(Collected data entries)
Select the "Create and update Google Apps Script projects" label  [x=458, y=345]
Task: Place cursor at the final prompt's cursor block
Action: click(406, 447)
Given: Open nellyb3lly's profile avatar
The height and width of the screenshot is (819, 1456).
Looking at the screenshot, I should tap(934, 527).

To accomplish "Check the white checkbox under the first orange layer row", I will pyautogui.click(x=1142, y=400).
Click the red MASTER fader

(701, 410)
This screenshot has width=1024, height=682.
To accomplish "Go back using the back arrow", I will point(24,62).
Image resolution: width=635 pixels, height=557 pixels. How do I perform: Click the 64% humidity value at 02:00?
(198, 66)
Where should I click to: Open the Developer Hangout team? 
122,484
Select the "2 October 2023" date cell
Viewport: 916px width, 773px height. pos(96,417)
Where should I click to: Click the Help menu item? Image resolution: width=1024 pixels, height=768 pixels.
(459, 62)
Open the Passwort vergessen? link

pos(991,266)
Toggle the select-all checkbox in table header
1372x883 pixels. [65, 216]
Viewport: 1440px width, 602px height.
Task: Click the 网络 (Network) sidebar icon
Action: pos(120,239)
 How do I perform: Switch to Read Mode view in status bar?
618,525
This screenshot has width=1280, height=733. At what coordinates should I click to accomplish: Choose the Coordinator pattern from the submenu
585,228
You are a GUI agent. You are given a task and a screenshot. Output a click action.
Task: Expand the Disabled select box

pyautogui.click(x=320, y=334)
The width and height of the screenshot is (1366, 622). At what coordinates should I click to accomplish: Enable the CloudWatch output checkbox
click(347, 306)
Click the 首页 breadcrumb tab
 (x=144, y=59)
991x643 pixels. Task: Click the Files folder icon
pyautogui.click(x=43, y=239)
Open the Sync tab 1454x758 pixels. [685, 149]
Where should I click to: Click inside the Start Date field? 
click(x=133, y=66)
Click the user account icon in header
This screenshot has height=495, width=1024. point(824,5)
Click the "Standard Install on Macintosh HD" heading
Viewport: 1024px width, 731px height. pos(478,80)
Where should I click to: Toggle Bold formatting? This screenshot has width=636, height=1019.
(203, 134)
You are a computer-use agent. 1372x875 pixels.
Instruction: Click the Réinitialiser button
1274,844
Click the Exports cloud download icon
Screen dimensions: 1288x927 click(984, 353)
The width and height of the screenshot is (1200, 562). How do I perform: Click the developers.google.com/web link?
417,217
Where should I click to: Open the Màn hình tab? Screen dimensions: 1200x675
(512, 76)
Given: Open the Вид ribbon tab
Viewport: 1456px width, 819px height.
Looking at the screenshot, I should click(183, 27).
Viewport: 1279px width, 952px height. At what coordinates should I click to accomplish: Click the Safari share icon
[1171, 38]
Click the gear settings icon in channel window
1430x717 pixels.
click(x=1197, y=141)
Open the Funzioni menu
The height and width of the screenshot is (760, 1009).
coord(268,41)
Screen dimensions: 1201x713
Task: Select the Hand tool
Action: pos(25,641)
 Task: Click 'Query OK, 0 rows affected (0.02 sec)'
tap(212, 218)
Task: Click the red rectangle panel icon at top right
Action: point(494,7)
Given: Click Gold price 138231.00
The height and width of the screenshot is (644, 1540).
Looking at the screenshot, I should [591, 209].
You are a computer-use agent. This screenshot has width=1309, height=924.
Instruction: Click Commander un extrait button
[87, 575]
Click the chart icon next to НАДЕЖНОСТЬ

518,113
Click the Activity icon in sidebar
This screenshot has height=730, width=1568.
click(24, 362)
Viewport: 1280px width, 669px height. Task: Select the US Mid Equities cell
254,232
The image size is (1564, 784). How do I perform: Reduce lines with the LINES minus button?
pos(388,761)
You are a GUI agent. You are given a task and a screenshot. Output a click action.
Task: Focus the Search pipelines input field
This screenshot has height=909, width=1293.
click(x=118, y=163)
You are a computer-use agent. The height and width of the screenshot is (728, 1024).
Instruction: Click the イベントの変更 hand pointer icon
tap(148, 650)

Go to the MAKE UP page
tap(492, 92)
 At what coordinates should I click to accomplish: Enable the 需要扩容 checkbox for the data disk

→ **Problem details**:
Rewrite everything from the first line down to the line containing "pyautogui.click(x=320, y=334)", inclusive, as a JSON list of strings with one string per line, leaving out blank lines.

→ **Result of this task**:
[
  "Select the \"Create and update Google Apps Script projects\" label  [x=458, y=345]",
  "Task: Place cursor at the final prompt's cursor block",
  "Action: click(406, 447)",
  "Given: Open nellyb3lly's profile avatar",
  "The height and width of the screenshot is (819, 1456).",
  "Looking at the screenshot, I should tap(934, 527).",
  "To accomplish \"Check the white checkbox under the first orange layer row\", I will pyautogui.click(x=1142, y=400).",
  "Click the red MASTER fader",
  "(701, 410)",
  "This screenshot has width=1024, height=682.",
  "To accomplish \"Go back using the back arrow\", I will point(24,62).",
  "Image resolution: width=635 pixels, height=557 pixels. How do I perform: Click the 64% humidity value at 02:00?",
  "(198, 66)",
  "Where should I click to: Open the Developer Hangout team? ",
  "122,484",
  "Select the \"2 October 2023\" date cell",
  "Viewport: 916px width, 773px height. pos(96,417)",
  "Where should I click to: Click the Help menu item? Image resolution: width=1024 pixels, height=768 pixels.",
  "(459, 62)",
  "Open the Passwort vergessen? link",
  "pos(991,266)",
  "Toggle the select-all checkbox in table header",
  "1372x883 pixels. [65, 216]",
  "Viewport: 1440px width, 602px height.",
  "Task: Click the 网络 (Network) sidebar icon",
  "Action: pos(120,239)",
  " How do I perform: Switch to Read Mode view in status bar?",
  "618,525",
  "This screenshot has width=1280, height=733. At what coordinates should I click to accomplish: Choose the Coordinator pattern from the submenu",
  "585,228",
  "You are a GUI agent. You are given a task and a screenshot. Output a click action.",
  "Task: Expand the Disabled select box",
  "pyautogui.click(x=320, y=334)"
]